Despite their claims of innocence, both men were carted off to the SHU and placed on administrative detention. According to policy, they were provided a hearing within six days. The warden signed off on a recommendation that both men remain in segregation pending an investigation.
Eventually both prisoners were found to have possessed escape implements. They appealed the finding to the superior court, which found that their procedural rights were violated.
In April 2015, the men filed suit in state superior court naming the Department of Corrections’ commissioner and unknown Department of Corrections (DOC) employees as defendants.
They alleged that under the Alaska Constitution they had a liberty interest in their laundry jobs. In addition, they asserted that their laundry jobs were rehabilitative and that pursuant to Ferguson v. State Department of Corrections they were entitled to due process before they could be terminated, and that they were denied that due process.
The court granted summary judgment to the DOC and its guards. Smith and Anagick appealed, arguing that they had a clearly established liberty interest in their jobs, and that the superior court erred procedurally.
On appeal, the Alaska Supreme Court looked at Ferguson, acknowledging that the Alaska Constitution makes clear that prisoners have a right to rehabilitation. However, the Court did not reach the question of whether the prisoners had a protected liberty interest in their jobs because the Court concluded that they received due process.

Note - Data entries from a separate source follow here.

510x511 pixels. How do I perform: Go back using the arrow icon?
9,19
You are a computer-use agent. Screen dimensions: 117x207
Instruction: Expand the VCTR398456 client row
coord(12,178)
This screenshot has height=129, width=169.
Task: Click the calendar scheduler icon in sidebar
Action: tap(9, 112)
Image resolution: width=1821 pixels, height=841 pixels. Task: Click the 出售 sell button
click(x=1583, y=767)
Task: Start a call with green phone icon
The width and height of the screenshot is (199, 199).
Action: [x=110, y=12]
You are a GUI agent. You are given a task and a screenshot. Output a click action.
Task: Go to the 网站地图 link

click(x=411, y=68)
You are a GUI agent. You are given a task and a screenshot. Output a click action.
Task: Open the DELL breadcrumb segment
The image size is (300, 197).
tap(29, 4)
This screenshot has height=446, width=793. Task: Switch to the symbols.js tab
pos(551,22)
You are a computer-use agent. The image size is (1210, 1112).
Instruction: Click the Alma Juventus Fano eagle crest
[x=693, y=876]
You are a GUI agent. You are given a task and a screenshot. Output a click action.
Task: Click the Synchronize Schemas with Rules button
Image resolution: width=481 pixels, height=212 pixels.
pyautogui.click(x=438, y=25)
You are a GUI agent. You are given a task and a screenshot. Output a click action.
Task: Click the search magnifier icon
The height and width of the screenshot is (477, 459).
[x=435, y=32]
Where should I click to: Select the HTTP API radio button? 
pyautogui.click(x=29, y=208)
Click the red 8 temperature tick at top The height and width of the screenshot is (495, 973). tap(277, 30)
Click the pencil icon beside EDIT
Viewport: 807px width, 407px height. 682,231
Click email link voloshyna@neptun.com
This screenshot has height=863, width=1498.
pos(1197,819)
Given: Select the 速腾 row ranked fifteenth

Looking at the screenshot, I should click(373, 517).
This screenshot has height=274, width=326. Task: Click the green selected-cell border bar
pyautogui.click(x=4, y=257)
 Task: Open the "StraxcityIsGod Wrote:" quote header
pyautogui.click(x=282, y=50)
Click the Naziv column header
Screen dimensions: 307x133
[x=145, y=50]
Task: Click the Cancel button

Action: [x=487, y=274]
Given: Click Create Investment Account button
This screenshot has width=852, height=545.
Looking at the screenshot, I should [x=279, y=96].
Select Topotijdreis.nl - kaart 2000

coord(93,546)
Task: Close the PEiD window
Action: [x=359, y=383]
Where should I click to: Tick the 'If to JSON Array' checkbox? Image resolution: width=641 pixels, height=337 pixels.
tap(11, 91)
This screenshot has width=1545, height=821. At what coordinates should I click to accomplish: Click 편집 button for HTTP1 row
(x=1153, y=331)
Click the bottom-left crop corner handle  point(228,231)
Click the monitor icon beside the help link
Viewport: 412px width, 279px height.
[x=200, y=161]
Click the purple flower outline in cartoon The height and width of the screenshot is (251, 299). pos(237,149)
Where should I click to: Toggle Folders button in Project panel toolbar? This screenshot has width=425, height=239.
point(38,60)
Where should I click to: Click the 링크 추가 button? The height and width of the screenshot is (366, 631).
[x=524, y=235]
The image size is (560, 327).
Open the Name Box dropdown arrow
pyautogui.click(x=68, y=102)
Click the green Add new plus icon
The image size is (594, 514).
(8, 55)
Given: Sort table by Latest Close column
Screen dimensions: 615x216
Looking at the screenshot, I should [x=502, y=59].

In reaching the prisoner due process claim, the court looked to the U.S. Supreme Court decision in Mathews v. Eldridge, 424 U.S. 319 (1976), which outlines three factors courts to consider, (1) the private interest that will be affected by the official action, (2) the risk of an erroneous deprivation of such interest through the procedures used and the probable value, if any, of additional or substitute procedural safeguards, and (3) the [State]’s interest, including the function involved and the fiscal and administrative burdens that the additional or substitute procedural requirement would entail.
Smith and Anagick asserted a private interest in their continued participation in the jobs that they characterized as rehabilitative. The Court found that, even assuming that their jobs were rehabilitative and thus subject to constitutional due process protections, the proceedings for their placement in administrative segregation satisfied any due process requirements that they may have had.
Thus, the Court concluded that both prisoners received adequate due process prior to their termination from the laundry. Accordingly, the Court affirmed the superior court’s award of summary judgment to the DOC. See: Smith et al. v. State of Alaska, Department of Corrections, et al., ___________(8-30-19).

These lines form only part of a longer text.